━━━━━ SOURCE MATERIAL

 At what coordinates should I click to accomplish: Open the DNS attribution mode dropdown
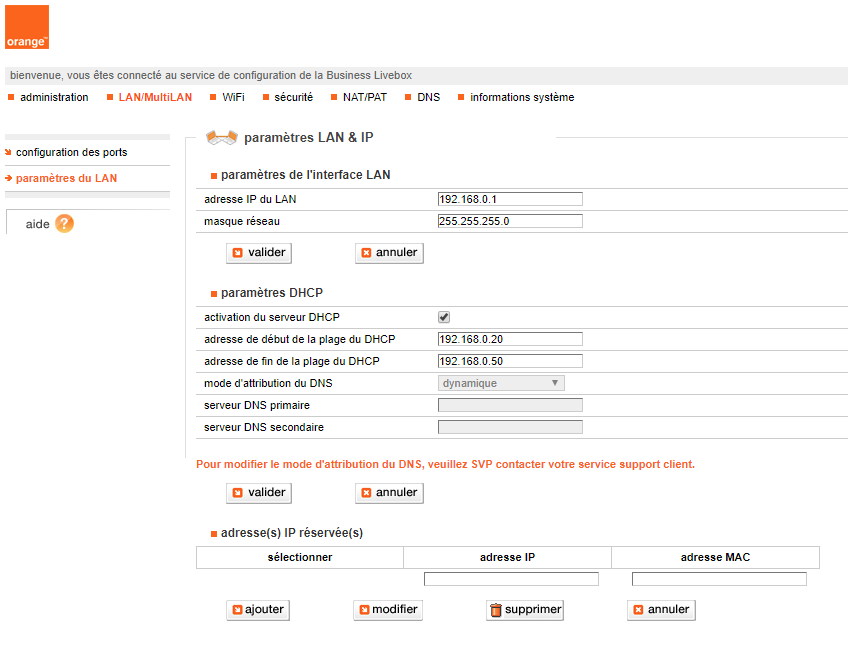tap(501, 383)
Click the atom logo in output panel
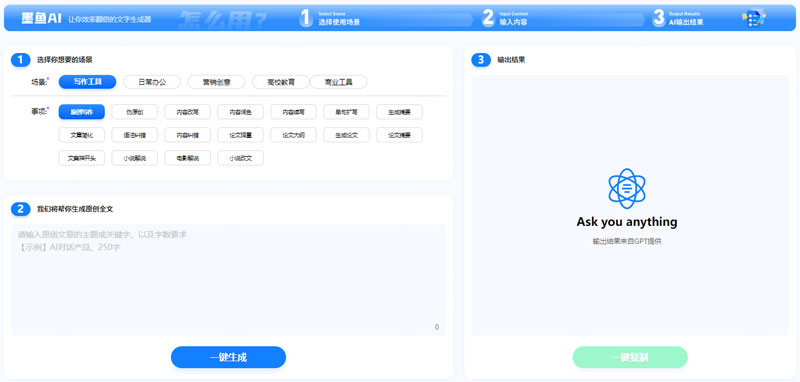Viewport: 800px width, 382px height. (627, 188)
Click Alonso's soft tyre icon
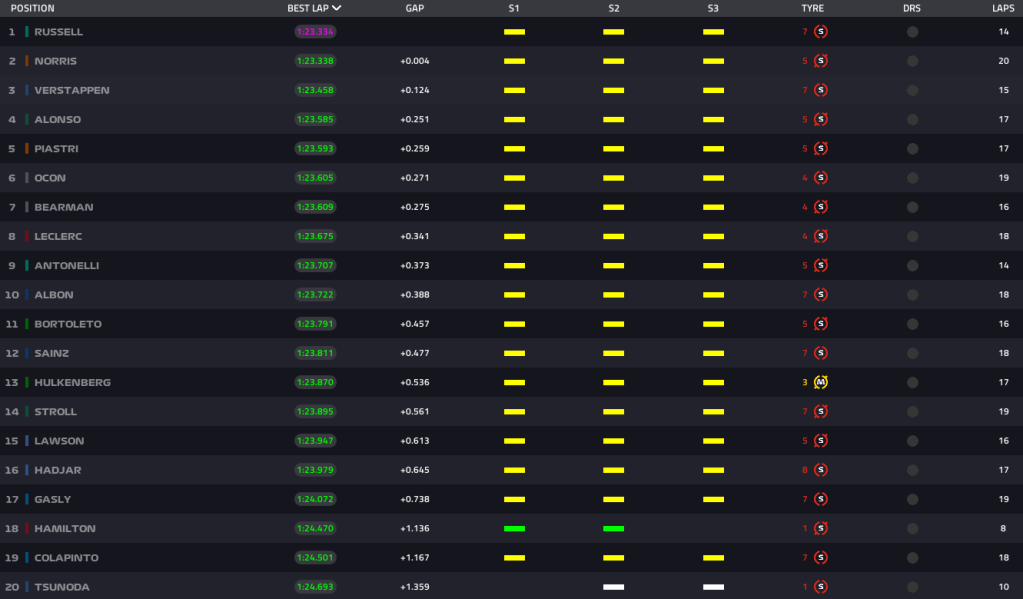Image resolution: width=1023 pixels, height=599 pixels. [x=821, y=119]

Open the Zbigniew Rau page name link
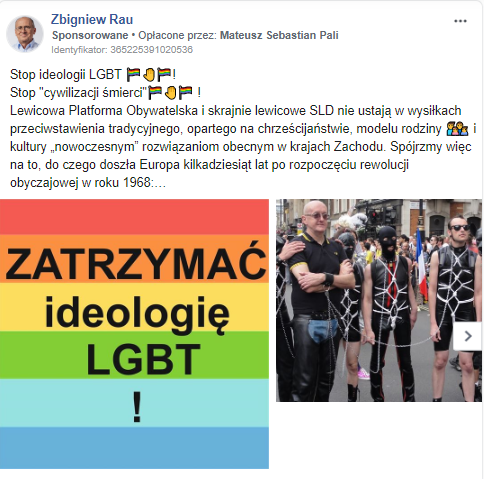(x=92, y=19)
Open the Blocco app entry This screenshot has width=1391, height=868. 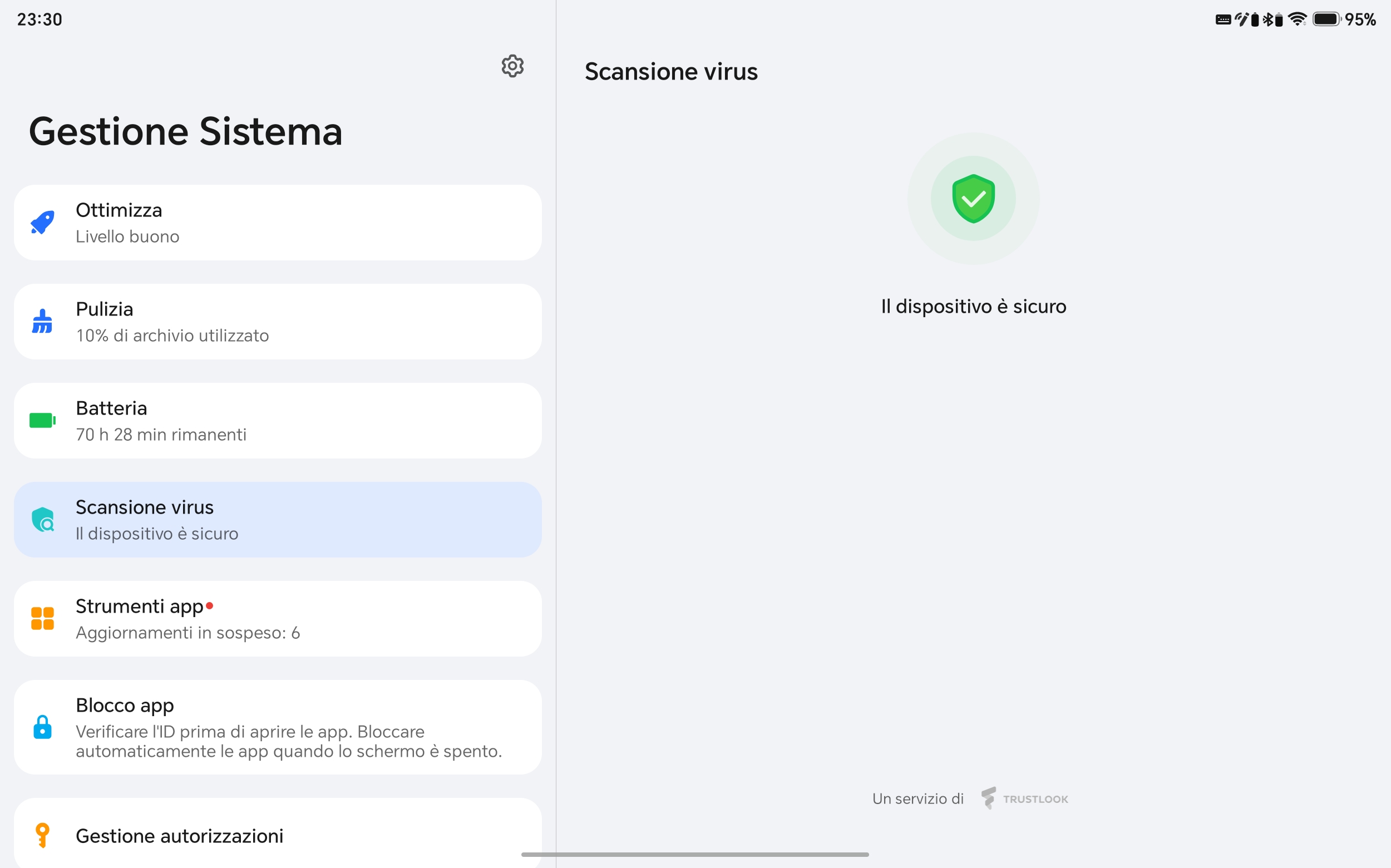[278, 727]
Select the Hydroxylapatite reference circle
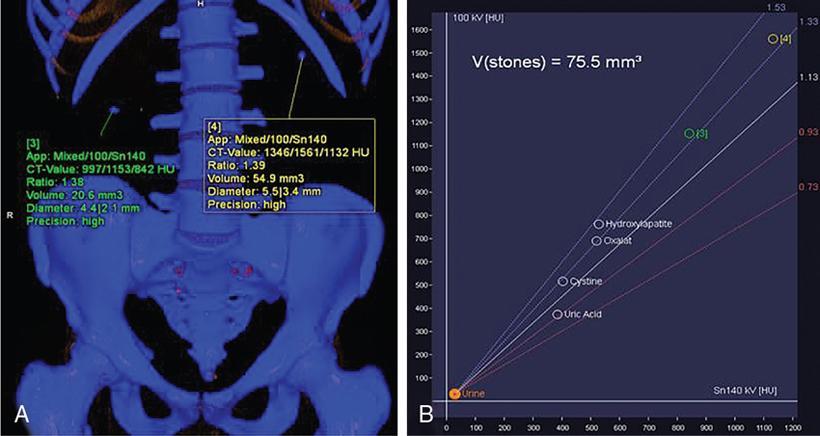 click(599, 224)
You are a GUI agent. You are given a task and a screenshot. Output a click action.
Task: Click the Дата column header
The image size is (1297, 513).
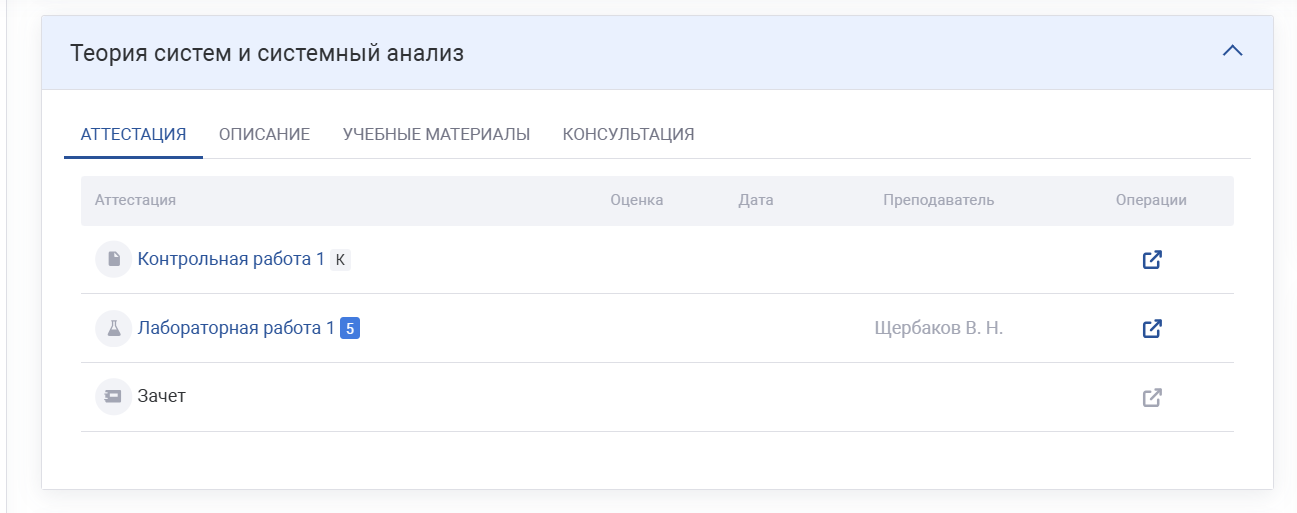pyautogui.click(x=755, y=200)
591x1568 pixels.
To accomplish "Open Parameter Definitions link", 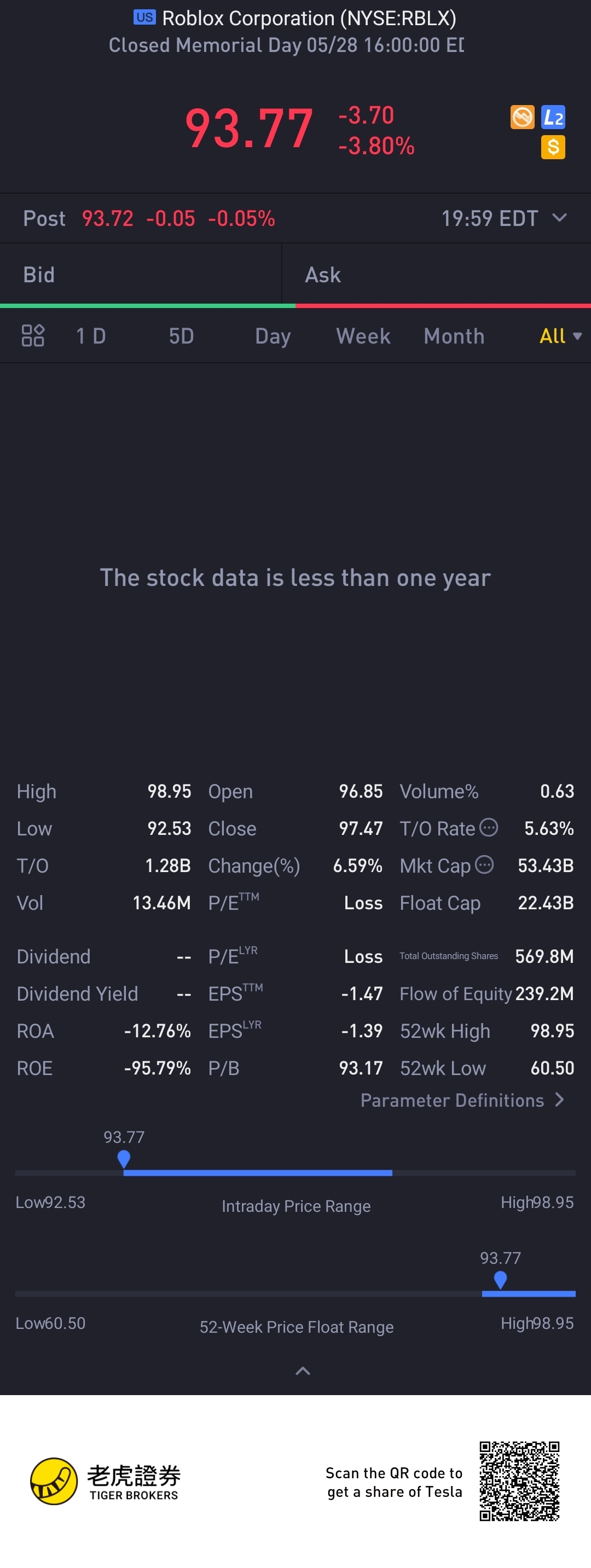I will (462, 1101).
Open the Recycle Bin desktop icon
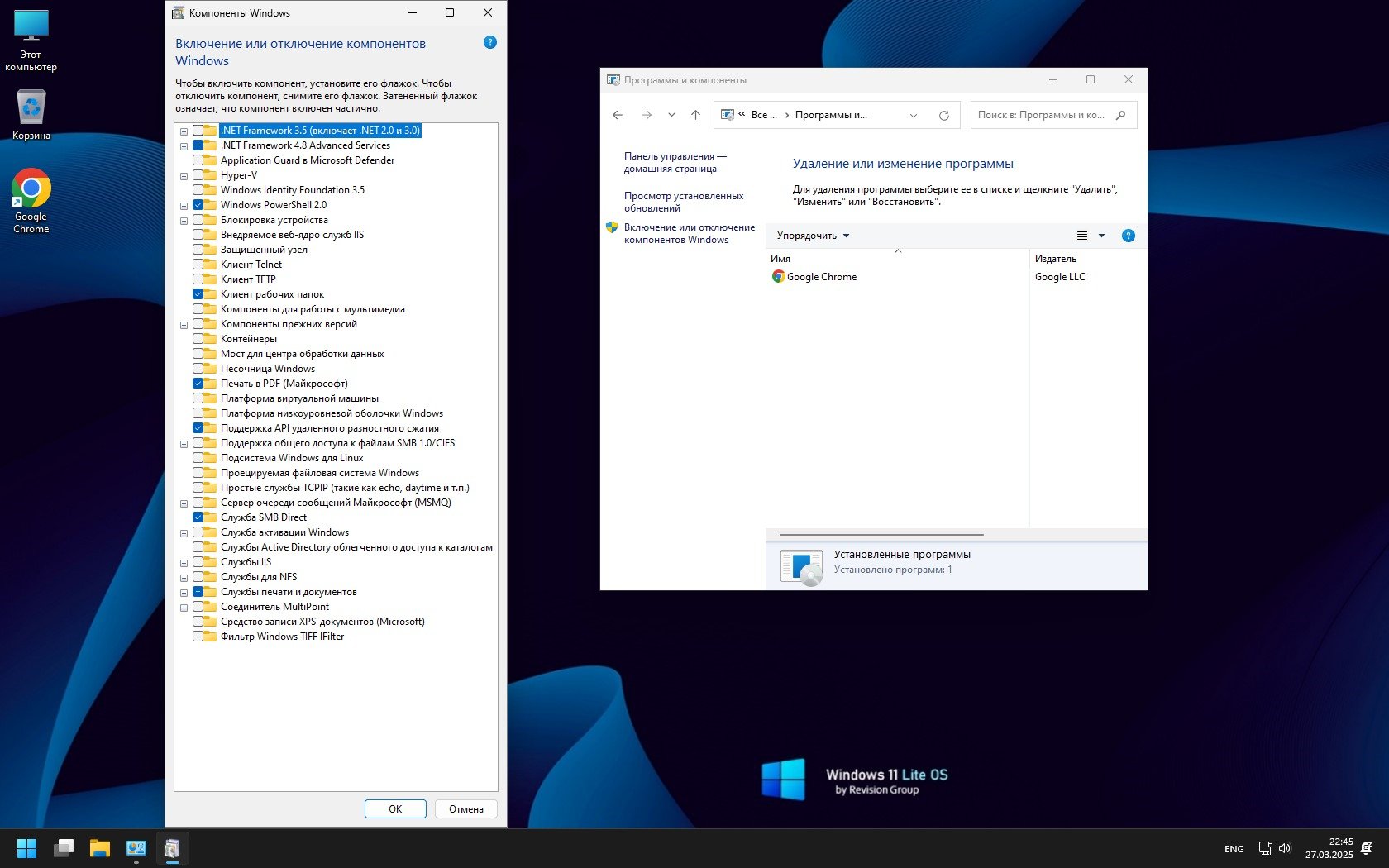This screenshot has width=1389, height=868. tap(31, 115)
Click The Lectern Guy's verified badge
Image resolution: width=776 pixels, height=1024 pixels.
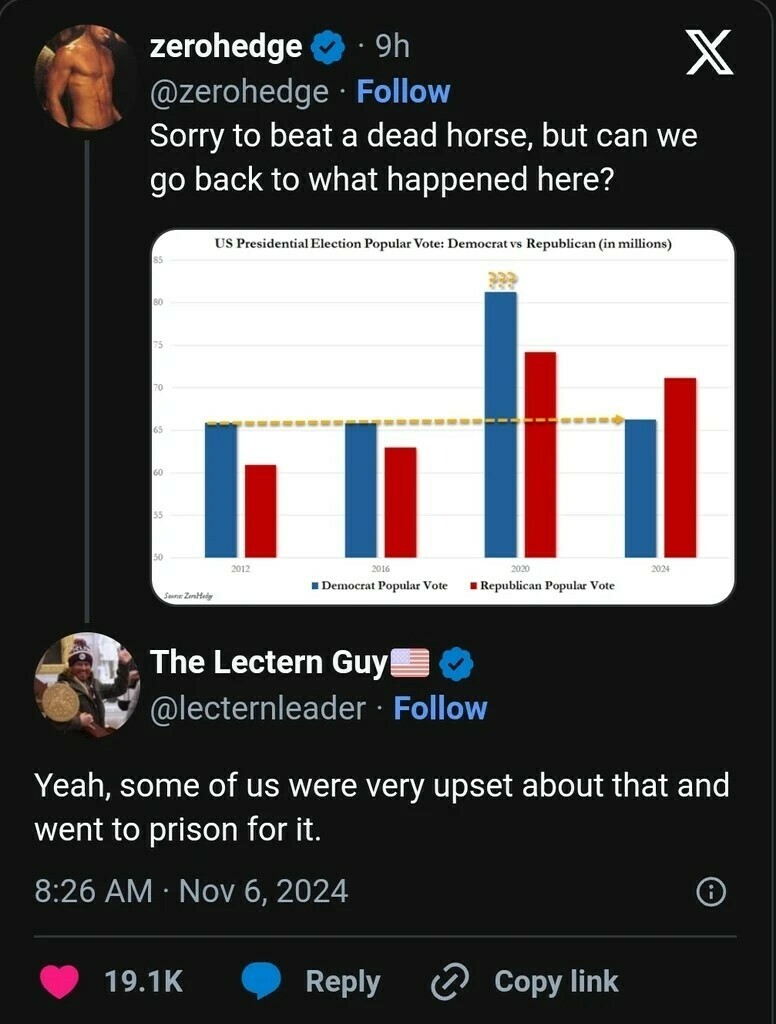pos(457,663)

━━━━━━━━━━

:: REQUIRED WORK ::
The lines from the one containing "Click The Lectern Guy's verified badge" through the last line above are to be repeated exactly, and only those. Any pictures must be left out.

:: SOLUTION TO THIS EXERCISE ::
Click The Lectern Guy's verified badge
Image resolution: width=776 pixels, height=1024 pixels.
pos(457,663)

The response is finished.